[[ DATASET RECORDS open ]]

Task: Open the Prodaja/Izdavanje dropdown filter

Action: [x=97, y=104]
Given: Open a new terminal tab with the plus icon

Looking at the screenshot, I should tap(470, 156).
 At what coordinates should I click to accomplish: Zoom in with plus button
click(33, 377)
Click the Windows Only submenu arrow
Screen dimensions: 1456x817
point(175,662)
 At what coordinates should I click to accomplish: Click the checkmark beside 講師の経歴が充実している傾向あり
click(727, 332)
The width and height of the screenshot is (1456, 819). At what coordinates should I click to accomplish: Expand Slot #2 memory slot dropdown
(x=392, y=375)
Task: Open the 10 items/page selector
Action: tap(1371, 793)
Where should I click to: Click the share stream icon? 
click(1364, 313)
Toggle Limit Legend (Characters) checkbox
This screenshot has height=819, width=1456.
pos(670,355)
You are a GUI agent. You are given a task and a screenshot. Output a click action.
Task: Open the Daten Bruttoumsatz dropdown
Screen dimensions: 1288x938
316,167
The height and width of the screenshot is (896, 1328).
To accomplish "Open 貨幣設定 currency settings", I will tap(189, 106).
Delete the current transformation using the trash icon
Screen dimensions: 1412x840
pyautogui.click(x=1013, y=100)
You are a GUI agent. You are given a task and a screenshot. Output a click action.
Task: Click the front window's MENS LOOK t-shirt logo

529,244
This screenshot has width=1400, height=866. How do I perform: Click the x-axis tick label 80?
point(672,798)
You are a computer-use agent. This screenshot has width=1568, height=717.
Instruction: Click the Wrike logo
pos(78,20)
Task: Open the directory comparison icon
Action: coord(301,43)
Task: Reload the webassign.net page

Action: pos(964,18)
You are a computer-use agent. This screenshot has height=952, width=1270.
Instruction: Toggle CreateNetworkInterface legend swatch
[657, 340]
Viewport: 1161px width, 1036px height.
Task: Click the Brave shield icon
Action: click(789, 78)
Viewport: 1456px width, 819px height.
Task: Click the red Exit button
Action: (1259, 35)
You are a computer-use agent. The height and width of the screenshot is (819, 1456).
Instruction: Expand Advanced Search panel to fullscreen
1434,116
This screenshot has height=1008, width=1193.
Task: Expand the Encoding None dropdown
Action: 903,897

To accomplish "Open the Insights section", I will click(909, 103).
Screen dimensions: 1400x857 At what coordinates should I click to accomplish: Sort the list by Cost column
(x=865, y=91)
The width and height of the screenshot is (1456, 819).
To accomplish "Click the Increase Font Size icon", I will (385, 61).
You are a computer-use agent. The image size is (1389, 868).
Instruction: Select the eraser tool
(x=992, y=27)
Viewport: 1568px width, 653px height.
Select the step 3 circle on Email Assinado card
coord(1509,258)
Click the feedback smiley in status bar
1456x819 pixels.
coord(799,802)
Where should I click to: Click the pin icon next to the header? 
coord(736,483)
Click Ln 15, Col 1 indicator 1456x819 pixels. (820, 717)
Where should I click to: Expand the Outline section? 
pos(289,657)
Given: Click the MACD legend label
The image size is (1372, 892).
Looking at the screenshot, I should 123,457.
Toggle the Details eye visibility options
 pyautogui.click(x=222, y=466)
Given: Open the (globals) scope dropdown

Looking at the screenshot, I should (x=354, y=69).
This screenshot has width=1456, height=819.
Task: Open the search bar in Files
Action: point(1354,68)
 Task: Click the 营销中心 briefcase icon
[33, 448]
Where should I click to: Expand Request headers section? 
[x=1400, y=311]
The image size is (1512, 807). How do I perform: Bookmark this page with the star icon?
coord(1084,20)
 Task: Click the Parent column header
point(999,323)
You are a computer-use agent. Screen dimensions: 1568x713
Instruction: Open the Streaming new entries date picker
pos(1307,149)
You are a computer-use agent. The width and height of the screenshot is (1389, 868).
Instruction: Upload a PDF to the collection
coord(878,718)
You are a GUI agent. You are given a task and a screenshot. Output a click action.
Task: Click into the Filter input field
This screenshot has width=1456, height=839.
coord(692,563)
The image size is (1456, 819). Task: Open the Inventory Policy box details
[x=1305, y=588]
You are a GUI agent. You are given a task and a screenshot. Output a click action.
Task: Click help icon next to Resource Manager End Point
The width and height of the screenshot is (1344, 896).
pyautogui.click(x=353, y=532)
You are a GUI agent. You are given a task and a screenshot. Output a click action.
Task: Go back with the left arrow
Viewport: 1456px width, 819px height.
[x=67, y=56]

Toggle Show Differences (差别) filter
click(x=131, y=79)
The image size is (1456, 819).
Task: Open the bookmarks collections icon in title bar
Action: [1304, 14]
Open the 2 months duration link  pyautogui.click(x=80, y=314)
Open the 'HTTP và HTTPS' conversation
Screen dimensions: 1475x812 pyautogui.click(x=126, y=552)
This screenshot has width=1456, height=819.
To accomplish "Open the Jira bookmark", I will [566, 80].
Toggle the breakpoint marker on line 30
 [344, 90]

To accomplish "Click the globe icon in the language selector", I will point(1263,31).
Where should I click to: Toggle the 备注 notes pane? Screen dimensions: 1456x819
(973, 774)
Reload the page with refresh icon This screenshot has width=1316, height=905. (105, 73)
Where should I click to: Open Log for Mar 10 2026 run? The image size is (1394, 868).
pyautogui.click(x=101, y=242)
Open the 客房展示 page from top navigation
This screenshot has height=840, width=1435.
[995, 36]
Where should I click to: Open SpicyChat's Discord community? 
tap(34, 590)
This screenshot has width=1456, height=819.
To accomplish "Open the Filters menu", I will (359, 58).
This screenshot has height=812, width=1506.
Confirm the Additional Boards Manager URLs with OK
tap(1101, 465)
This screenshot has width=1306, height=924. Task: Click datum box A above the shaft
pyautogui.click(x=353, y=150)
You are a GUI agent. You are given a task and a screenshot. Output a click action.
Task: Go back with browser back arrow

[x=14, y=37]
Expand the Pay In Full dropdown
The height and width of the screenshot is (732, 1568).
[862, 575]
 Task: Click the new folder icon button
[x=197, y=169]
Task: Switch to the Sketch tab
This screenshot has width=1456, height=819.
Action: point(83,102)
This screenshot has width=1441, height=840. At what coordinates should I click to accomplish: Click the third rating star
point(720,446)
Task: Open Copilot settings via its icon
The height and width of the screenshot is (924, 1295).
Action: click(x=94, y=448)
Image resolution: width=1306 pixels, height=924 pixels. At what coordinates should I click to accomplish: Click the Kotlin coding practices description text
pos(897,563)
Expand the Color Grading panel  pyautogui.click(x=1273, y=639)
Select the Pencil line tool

[[ DATASET RECORDS closed ]]

TASK PROMPT
Across the material above, count each line with the string "computer" and state the number alone.

ANSWER BOX
6